┌─ Supplied material

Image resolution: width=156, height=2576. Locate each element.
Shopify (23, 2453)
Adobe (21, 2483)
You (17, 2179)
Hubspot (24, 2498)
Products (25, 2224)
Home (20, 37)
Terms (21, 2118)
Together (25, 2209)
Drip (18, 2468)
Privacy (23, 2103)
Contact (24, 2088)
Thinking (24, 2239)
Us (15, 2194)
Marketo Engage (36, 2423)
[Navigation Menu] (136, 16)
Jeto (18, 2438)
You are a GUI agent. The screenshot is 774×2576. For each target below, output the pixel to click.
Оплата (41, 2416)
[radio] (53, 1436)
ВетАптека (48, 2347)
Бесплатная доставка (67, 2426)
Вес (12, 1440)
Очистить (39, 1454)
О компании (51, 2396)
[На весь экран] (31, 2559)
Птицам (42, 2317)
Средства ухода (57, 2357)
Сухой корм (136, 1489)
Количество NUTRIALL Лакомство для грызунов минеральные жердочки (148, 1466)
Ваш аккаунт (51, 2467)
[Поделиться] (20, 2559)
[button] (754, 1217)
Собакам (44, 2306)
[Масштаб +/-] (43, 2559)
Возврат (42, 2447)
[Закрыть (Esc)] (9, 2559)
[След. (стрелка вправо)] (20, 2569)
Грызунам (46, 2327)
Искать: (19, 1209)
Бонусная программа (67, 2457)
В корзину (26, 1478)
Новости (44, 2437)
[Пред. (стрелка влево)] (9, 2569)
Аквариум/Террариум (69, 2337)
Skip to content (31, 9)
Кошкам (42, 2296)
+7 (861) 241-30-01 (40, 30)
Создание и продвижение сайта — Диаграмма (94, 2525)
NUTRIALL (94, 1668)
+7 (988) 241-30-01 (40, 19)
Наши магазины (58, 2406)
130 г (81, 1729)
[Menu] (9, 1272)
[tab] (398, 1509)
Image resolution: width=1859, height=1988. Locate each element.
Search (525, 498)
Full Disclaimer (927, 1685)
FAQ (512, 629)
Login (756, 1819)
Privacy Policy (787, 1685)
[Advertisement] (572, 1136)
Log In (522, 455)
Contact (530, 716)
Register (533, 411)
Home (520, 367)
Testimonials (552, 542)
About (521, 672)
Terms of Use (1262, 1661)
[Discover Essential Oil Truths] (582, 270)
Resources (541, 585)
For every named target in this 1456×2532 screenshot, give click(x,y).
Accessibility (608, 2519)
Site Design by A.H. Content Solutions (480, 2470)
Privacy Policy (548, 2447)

└─

Task directions:
Whichever lines of the records above hold the word "Locate" should all be copied out.

Response to this task:
Image resolution: width=156, height=2576. Locate each element.
Image resolution: width=1859, height=1988. Locate each element.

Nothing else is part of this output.